When a dangerous tide sweeps them into the Atlantic, clinging to the same boogie board, they settle a few differences. After they’re rescued, Paige lets him hang out, even if he is still an idiot. Scaling cliffs by the shore, they find a sea cave with a makeshift submarine. Why would anyone need a secret sub? Clues point to a Fish and Wildlife guy, who’s trying to cover up something with the turtles. If he’s poaching, Paige wants to nail him. They sneak into his warehouse and discover smuggled drugs. Gun barrels start flashing. They just want to survive, but if they work together, they might actually topple the drug runners.

CAVE OF SECRETS is a middle grade adventure at _____ words. I’m a member of the SCBWI and write middle grade fantasy and adventure.

I do appreciate your time,

Evil Editor said...

I would get rid of: After they’re rescued, Paige lets him hang out, even if he is still an idiot.

I'm not sure we need the sub in the query. It leads me to wonder not why anyone would need a secret sub (Hey, who wouldn't want their own submarine?) but why anyone with a sub would have it in a cave up on a cliff. It's not much use if it isn't in the water.

I have to wonder whether middle grade readers wouldn't respond better to a villain who was poaching turtles than to one who's running drugs.

AlaskaRavenclaw said...

I agree that making the bad guy a threat to the turtles of whom Paige is so fond would raise the stakes.

I think this looks good.
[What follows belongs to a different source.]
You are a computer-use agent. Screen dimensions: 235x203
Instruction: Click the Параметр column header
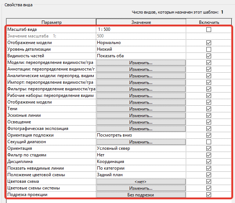click(x=51, y=22)
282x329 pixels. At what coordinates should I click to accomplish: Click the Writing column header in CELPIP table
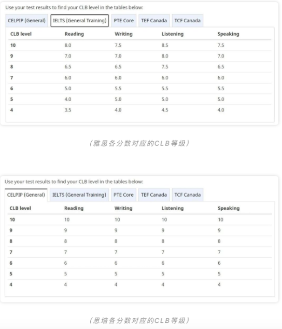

I would try to find a more precise word than "connects". And add "complete" after "middle grade adventure".

Btw, you're going to be doing extensive revising, right? When you're done, this query will probably no longer suit the ms.

150 said...

Hi, Paul! This is better.

I'm speculating here, so I could be completely off base, but your continued emphasis on the swept-to-sea part strikes me as odd. It makes me think the book contains two stories that don't really touch: one in which a lonely girl makes a friend, and one in which two friends solve a mystery. My instinct says that the making-friends plot should not be totally resolved until the end, and the secret-sub plot should be introduced almost immediately in the beginning. If that's what you did--awesome! Show it in the query! If not, are you sure your book hangs together structurally from beginning to end?

Veronica Rundell said...

I think the first paragraph is great, but the second paragraph is a bit choppy.

I rather like EE's idea of turtle smuggling. Frankly, I'm not sure how many 13 y/o's would recognize drugs by sight. (And maybe I'm naive, but I'm hoping it's a precious few.)

I only wonder about the content b/c MG is so highly scrutinized. There are so many awful things adults do, witnessing any of them could be dangerous. It's your story, but at the end of this journey it would excellent if your book was also marketable.